When comparing rates of primary and revision arthroplasty and respective age groups, our data show that subjects less than 65 years old receiving primary elective THA had the lowest mortality of 0.03% (one of 3492), while those over 85 years old and receiving revision THA had the highest mortality of 6.25% (four of 64). These mortality rates are as low as those previously published [3
]. In addition to aforementioned advances in surgical, anesthesia, and rehabilitation techniques, rigorous preoperative screening and identification of high-risk patients for complications, especially cardiovascular complications and near-fatal arrhythmias, are extremely important and have been fundamental in reducing mortality after THA at our institution [31
]. Advances in rehabilitation strategies have recently received more attention and may help to reduce complications and perioperative mortality after THA. Aggressive postoperative rehabilitation strategies and home exercise rehabilitation improve short-term outcome after surgery by improving the patient’s functional status and preventing complications such as dislocation [17
]. Although decreases in mortality have not been directly attributed to rehabilitation strategies, it is certain they help improve patient outcome and function and thus influence outcome after THA. More studies are needed to establish their relationship and benefit.

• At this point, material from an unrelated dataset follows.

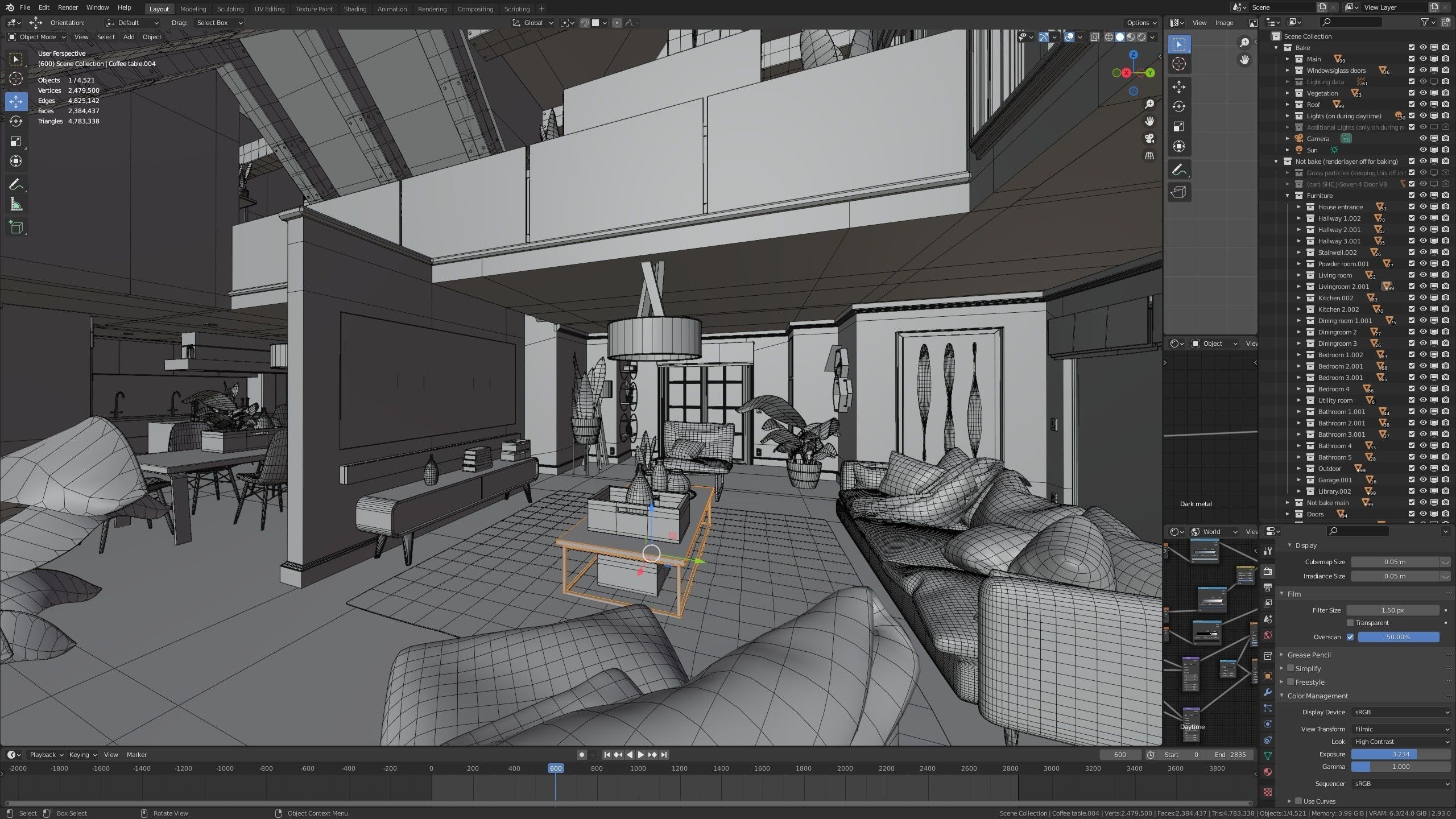
Task: Activate the Annotate tool in left toolbar
Action: point(16,184)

Our data support the fact that hip arthroplasty performed using modern techniques appears extremely safe; yet, despite rigorous screening methods, deaths still occur. Shorter lengths of hospital stay make prevention of postoperative complications increasingly difficult to prevent. Also, the preponderance of cardiovascular-related deaths is reason to place more emphasis on preoperative screening and postoperative monitoring of high-risk patients to prevent cardiovascular complications and related deaths in the future. Further reductions in mortality will be attributed to our ability to identify, manage, and treat patients with risk factors for cardiovascular complications. As THA is performed more frequently in older and sicker patients, it is important we continue to monitor its associated mortality.